Where Jablonka and Lamb's book does
succeed is in giving a respectability to Lamarckism which it richly
deserves.
That brings me on to the question
of who the intended reader of this book is. The book is far too technical
and inaccessible to appeal to the lay reader of popular science books.
The dialogues at the end of each chapter, between their composite self
and a created sceptic, are merely irritating (not least because their
creation cannot see their glaring omission), and would surely have been
better if they had hired a real sceptic. Despite the cartoon illustrations,
it is not an entertaining read in the way that, for instance, the books
of Richard Dawkins or the late Stephen Jay Gould are.
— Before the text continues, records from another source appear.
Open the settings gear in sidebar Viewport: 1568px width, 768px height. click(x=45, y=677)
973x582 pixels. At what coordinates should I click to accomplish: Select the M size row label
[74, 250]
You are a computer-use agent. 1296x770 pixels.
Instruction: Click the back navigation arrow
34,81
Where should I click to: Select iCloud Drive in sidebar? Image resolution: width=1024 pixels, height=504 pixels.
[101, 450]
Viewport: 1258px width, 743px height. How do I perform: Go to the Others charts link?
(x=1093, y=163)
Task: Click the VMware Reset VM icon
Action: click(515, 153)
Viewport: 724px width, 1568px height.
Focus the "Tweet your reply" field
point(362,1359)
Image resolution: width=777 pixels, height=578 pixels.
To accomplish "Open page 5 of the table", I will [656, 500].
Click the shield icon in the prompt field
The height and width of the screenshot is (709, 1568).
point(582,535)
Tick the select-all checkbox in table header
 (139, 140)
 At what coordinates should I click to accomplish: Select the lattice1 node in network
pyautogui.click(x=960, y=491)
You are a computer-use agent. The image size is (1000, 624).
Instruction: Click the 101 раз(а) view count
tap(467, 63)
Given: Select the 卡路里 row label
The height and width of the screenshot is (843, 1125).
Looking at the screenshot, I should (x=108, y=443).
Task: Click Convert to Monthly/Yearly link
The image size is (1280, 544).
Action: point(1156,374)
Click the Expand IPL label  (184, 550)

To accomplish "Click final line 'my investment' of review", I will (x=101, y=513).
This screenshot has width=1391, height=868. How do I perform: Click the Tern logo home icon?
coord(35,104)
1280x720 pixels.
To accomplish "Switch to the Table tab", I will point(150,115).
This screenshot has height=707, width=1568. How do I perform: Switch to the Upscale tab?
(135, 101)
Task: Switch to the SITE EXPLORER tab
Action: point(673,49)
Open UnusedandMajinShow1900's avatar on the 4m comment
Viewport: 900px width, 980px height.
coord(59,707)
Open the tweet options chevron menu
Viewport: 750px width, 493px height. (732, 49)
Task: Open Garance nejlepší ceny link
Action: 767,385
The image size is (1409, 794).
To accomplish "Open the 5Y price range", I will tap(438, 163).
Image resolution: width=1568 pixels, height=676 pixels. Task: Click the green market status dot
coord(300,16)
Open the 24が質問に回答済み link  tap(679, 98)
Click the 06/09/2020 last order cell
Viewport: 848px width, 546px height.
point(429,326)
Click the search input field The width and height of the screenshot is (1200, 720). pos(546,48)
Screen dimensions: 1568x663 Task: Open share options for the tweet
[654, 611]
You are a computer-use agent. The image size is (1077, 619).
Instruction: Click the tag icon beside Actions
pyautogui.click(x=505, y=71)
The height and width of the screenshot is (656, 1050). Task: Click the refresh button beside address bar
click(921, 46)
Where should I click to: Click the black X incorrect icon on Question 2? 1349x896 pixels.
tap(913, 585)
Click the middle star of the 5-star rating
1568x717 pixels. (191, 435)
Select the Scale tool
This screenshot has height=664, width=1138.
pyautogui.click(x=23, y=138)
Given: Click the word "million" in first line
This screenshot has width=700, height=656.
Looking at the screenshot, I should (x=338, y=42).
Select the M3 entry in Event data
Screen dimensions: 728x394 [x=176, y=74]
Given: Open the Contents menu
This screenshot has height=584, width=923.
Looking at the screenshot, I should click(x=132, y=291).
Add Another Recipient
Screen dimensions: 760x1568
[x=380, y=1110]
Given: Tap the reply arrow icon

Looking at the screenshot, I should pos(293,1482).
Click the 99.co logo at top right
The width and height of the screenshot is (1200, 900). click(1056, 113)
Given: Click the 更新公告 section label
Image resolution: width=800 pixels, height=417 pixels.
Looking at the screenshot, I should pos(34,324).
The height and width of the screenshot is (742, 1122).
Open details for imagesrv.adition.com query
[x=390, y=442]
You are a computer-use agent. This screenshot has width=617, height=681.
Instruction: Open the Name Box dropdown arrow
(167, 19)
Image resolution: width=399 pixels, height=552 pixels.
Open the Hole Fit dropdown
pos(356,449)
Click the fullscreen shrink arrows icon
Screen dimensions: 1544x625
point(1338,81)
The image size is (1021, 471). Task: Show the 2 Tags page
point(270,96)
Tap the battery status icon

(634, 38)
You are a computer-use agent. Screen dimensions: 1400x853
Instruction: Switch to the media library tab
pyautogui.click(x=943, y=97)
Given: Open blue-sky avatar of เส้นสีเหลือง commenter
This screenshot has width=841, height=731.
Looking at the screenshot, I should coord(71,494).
That leaves us
with scientists, or serious-minded people with some scientific training,
who will not only tend to be resistant to the essential message, but
will also probably see through the gaping holes, and they will be given
no reason to doubt their faith in neo-Darwinism. In conclusion, this
book is a worthy attempt to present a lot of new evidence that there
is more to inheritance than genes, but it is unlikely to change anyone's
opinions and it is not going to set the world on fire.